Kirkus Reviews QR Code
THE LOWDOWN ON DENIM by Tanya Lloyd Kyi

THE LOWDOWN ON DENIM

by Tanya Lloyd Kyi & illustrated by Clayton Hanmer

Pub Date: Dec. 1st, 2011
ISBN: 978-1-55451-355-0
Publisher: Annick Press

A lighthearted look at the history of everyone’s favorite pants couched as a detention report written by a couple of middle-school pranksters.

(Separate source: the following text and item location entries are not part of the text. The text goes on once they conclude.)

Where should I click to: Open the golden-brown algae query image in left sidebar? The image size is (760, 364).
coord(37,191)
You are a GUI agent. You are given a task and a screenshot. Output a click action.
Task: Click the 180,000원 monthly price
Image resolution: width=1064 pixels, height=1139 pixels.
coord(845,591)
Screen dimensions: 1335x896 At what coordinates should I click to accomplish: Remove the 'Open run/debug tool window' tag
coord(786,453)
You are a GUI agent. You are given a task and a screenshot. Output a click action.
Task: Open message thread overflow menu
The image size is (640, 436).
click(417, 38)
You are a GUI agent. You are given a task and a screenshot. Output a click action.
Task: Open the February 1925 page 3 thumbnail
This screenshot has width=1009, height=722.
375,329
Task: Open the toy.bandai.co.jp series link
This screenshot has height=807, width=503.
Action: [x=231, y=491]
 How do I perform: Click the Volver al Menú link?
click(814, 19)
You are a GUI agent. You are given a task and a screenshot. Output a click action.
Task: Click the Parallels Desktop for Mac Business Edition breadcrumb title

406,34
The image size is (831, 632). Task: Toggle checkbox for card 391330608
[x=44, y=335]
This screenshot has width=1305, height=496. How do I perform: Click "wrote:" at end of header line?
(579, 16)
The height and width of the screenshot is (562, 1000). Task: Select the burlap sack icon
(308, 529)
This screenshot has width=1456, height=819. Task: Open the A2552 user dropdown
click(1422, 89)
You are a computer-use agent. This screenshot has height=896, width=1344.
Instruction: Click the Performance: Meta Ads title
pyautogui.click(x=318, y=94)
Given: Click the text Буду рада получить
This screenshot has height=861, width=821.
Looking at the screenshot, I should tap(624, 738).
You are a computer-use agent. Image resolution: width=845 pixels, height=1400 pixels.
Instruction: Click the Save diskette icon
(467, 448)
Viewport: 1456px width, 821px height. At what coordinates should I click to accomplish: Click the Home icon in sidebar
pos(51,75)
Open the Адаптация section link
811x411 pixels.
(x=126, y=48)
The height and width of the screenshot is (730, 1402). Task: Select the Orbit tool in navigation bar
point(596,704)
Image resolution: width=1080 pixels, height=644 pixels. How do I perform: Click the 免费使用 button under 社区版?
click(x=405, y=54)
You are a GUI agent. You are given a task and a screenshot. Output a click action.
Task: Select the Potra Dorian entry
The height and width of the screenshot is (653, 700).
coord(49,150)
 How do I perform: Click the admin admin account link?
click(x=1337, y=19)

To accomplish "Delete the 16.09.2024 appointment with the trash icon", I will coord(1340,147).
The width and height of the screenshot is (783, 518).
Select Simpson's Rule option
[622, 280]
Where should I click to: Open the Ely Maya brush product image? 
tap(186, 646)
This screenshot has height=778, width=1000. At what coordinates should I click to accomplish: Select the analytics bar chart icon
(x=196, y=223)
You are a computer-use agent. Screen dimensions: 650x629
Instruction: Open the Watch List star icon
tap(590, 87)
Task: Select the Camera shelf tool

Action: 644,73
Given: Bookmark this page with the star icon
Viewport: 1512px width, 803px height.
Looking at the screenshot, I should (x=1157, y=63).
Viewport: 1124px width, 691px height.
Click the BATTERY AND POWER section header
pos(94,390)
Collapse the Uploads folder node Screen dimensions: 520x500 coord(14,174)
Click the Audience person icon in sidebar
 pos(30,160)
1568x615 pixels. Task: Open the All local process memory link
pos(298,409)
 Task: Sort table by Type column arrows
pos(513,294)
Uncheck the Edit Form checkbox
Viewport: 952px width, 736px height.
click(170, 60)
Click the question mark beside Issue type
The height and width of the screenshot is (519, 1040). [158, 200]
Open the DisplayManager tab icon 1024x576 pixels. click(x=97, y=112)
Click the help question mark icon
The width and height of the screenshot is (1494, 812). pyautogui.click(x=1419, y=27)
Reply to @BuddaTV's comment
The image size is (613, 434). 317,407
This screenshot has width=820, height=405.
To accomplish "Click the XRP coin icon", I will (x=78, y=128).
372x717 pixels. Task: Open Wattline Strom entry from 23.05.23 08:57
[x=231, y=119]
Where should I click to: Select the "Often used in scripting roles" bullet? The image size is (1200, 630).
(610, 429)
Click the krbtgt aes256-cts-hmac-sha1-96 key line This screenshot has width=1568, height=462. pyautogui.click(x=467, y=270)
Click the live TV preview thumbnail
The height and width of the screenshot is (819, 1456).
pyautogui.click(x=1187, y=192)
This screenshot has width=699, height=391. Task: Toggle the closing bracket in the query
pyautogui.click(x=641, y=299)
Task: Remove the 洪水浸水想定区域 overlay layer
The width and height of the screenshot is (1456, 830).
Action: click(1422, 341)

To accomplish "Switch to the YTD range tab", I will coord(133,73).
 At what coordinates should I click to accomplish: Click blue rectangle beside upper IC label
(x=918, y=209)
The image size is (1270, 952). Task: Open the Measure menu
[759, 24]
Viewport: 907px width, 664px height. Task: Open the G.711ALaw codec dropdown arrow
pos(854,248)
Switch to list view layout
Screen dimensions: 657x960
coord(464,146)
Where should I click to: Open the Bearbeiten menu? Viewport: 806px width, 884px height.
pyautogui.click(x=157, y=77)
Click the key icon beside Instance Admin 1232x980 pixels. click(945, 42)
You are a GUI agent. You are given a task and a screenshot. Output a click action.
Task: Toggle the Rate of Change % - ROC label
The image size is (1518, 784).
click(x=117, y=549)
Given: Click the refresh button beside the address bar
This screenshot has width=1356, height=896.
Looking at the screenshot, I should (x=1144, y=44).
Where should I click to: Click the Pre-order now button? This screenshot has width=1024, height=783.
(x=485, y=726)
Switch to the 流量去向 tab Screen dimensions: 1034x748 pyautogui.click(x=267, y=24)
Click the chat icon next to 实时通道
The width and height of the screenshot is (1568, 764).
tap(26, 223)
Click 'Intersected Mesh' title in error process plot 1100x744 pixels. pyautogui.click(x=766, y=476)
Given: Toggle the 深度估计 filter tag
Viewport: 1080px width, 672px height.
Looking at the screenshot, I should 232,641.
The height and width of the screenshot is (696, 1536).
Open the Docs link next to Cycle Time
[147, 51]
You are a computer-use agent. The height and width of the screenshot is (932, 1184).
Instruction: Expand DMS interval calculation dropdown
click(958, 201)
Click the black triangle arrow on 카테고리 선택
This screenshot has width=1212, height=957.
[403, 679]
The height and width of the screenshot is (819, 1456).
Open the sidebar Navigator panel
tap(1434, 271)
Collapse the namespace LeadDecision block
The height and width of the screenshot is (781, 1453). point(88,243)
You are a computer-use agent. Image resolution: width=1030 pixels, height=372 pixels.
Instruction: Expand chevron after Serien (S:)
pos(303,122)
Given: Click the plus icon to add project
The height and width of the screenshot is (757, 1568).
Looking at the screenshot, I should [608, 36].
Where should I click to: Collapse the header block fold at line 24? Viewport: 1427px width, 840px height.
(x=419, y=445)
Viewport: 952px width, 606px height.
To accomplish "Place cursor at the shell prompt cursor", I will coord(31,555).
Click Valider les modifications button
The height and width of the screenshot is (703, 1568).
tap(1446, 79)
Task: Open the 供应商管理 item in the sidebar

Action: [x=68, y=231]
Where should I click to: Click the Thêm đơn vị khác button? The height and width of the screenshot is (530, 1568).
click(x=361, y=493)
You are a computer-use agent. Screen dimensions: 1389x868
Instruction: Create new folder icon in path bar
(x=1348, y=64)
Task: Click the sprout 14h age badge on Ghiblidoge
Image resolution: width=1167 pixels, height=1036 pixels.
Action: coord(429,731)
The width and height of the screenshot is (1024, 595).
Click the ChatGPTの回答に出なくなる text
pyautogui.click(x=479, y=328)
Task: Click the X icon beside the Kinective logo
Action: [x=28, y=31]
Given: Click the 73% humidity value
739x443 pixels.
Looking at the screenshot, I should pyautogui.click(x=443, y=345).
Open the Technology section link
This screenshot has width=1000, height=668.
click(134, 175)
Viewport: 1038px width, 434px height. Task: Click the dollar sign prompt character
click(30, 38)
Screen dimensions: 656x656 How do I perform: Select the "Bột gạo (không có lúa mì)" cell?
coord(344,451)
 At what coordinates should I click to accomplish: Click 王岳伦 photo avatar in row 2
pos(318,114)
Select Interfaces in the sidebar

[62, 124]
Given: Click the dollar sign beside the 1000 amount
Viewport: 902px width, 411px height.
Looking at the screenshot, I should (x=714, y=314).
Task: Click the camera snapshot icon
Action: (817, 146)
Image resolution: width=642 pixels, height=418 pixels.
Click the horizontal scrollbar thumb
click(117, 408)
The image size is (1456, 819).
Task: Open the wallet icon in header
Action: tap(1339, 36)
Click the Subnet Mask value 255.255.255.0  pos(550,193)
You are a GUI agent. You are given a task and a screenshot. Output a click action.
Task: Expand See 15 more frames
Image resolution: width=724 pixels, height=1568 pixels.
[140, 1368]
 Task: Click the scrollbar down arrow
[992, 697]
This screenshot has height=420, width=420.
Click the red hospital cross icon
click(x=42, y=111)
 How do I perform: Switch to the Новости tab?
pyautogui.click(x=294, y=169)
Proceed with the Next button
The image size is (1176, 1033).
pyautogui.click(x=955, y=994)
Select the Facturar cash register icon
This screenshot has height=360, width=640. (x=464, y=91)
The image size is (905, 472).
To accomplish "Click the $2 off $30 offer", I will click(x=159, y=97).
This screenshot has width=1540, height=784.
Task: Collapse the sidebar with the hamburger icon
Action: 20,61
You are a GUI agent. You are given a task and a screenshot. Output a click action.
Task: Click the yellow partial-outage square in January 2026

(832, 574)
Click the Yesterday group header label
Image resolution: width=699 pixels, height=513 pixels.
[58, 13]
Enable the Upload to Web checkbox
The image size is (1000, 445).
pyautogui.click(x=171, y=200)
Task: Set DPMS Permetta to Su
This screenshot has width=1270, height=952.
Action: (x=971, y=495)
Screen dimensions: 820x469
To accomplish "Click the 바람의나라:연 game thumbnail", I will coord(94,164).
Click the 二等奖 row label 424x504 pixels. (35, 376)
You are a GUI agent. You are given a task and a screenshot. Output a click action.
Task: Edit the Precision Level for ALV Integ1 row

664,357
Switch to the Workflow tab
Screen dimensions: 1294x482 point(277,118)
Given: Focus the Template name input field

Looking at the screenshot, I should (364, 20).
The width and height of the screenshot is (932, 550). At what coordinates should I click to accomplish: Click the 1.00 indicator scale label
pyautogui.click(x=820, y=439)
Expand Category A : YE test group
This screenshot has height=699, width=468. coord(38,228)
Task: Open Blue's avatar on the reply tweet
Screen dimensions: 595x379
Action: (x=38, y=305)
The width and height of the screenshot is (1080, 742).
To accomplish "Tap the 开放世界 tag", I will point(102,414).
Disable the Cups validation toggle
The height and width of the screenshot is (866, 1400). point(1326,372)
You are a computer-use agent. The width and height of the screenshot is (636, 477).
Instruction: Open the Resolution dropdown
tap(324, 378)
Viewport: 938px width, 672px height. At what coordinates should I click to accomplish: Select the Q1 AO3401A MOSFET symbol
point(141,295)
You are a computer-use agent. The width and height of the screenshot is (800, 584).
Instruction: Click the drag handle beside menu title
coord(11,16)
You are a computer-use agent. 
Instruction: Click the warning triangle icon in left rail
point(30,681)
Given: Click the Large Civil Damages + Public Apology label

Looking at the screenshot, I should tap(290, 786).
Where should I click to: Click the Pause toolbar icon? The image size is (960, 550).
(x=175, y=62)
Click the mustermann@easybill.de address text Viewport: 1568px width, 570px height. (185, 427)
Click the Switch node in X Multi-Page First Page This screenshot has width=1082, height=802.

With lively language and amusing anecdotes, Lloyd Kyi (50 Burning Questions, 2010, etc.) turns a product history into an engaging romp through time. From denim’s origins as durable material for mid-19th-century work clothes to the celebrity fashions of today, the author traces both our changing clothing needs and outside influences on what we wear. She gives credit not only to Levi Strauss but also to Nevadan Jacob Davis, who came up with the idea of seams reinforced with rivets. Hanmer’s cartoons place skateboarding storytellers JD and Shred in historical venues, but with modern reactions. Appropriately, Shred, a girl, wears skirts until the 1950s. Full-page, full-color cartoons begin each chapter. Smaller ones shaded with blues grace every page. Along with informative sidebars (printed on scraps of denim with the familiar brass rivets and orange stitching), they break up the text into accessible chunks. The inviting design begins with the cover illustration of baggy low-riders. Libraries that have already purchased Tony Johnston and Stacy Innerst’s Levi Strauss Gets a Bright Idea (2011) will also want this for older readers and for its more thorough account.

Humor and information combine in appealing nonfiction for middle-grade and middle-school readers.